◆ GOAL OF THE EXERCISE: Give back, word for word, the line that contains "You are a computer-use" and every line that follows it in the data below.
(MATERIAL FOR THE TASK Opens)
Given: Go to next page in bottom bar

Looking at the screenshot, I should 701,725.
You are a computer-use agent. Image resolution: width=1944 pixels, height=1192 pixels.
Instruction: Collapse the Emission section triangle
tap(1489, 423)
(MATERIAL FOR THE TASK Closes)
◆ WRITTEN ANSWER:
You are a computer-use agent. Image resolution: width=1944 pixels, height=1192 pixels.
Instruction: Collapse the Emission section triangle
tap(1489, 423)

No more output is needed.